REQUIRED WORK: Reproduce the rows verbatim, from the line containing "Image resolution: width=742" through the line containing "Toggle the boss-key", with both of those lines included.

AVAILABLE DATA:
──────────────────────────────
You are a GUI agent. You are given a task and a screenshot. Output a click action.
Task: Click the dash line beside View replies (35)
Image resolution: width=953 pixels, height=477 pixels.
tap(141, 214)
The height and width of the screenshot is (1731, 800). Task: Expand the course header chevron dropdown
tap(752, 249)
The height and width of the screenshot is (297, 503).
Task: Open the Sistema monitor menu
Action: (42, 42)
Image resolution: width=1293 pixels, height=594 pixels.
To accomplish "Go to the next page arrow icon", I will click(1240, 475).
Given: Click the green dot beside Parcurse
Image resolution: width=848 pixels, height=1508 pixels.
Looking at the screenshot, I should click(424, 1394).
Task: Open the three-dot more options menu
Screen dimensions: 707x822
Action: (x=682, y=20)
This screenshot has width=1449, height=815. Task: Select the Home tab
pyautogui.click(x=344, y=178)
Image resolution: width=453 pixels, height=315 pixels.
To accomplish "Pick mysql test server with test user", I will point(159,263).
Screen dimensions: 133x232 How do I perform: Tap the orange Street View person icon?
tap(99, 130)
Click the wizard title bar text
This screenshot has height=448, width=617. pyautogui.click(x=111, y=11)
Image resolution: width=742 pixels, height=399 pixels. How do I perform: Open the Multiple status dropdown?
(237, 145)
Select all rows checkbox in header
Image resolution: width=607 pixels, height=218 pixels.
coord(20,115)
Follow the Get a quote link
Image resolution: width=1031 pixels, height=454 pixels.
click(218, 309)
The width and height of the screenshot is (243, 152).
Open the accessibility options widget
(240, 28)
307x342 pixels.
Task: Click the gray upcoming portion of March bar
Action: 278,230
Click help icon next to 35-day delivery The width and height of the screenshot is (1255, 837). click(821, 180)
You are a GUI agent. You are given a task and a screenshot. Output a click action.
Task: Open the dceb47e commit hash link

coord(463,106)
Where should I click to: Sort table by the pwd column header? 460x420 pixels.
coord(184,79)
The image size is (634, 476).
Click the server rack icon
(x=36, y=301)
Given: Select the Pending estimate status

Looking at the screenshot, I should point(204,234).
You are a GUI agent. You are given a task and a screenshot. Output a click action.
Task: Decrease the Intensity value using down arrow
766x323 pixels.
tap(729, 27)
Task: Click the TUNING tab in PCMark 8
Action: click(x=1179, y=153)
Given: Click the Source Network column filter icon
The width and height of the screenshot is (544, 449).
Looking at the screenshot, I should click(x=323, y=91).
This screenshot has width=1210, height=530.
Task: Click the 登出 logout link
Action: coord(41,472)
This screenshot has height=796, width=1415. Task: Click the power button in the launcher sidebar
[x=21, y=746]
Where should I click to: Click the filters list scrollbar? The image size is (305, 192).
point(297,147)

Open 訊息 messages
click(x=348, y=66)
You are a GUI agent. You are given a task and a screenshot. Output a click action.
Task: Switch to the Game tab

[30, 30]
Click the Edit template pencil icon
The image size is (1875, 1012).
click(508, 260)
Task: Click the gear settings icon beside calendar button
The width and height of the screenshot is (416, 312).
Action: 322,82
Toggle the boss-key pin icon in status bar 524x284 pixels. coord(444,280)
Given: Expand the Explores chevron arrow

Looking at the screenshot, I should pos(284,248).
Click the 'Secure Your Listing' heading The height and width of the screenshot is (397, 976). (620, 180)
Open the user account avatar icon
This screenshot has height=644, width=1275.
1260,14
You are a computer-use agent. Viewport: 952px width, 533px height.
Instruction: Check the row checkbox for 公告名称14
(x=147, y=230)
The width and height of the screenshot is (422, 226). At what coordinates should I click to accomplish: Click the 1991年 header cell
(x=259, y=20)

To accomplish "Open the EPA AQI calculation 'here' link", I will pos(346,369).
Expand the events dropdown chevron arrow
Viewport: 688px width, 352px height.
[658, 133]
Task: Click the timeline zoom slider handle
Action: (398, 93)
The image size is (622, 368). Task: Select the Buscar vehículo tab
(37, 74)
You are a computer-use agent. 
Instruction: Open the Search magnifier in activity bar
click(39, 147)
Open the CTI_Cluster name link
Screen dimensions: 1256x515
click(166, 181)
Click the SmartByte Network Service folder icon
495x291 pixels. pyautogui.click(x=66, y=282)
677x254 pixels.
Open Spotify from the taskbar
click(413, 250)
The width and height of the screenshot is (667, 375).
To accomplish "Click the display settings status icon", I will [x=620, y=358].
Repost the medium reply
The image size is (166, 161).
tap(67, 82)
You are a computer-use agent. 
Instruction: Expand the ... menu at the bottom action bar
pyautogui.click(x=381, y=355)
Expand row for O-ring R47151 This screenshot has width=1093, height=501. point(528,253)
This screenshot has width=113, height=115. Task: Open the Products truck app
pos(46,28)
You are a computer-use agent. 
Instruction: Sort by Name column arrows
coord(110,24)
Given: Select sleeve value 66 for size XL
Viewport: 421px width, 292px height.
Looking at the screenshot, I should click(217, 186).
──────────────────────────────
EXERCISE RESPONSE:
Image resolution: width=742 pixels, height=399 pixels. How do I perform: Open the Multiple status dropdown?
(237, 145)
Select all rows checkbox in header
Image resolution: width=607 pixels, height=218 pixels.
coord(20,115)
Follow the Get a quote link
Image resolution: width=1031 pixels, height=454 pixels.
click(218, 309)
The width and height of the screenshot is (243, 152).
Open the accessibility options widget
(240, 28)
307x342 pixels.
Task: Click the gray upcoming portion of March bar
Action: 278,230
Click help icon next to 35-day delivery The width and height of the screenshot is (1255, 837). click(821, 180)
You are a GUI agent. You are given a task and a screenshot. Output a click action.
Task: Open the dceb47e commit hash link

coord(463,106)
Where should I click to: Sort table by the pwd column header? 460x420 pixels.
coord(184,79)
The image size is (634, 476).
Click the server rack icon
(x=36, y=301)
Given: Select the Pending estimate status

Looking at the screenshot, I should point(204,234).
You are a GUI agent. You are given a task and a screenshot. Output a click action.
Task: Decrease the Intensity value using down arrow
766x323 pixels.
tap(729, 27)
Task: Click the TUNING tab in PCMark 8
Action: click(x=1179, y=153)
Given: Click the Source Network column filter icon
The width and height of the screenshot is (544, 449).
Looking at the screenshot, I should click(x=323, y=91).
This screenshot has width=1210, height=530.
Task: Click the 登出 logout link
Action: coord(41,472)
This screenshot has height=796, width=1415. Task: Click the power button in the launcher sidebar
[x=21, y=746]
Where should I click to: Click the filters list scrollbar? The image size is (305, 192).
point(297,147)

Open 訊息 messages
click(x=348, y=66)
You are a GUI agent. You are given a task and a screenshot. Output a click action.
Task: Switch to the Game tab

[30, 30]
Click the Edit template pencil icon
The image size is (1875, 1012).
click(508, 260)
Task: Click the gear settings icon beside calendar button
The width and height of the screenshot is (416, 312).
Action: 322,82
Toggle the boss-key pin icon in status bar 524x284 pixels. coord(444,280)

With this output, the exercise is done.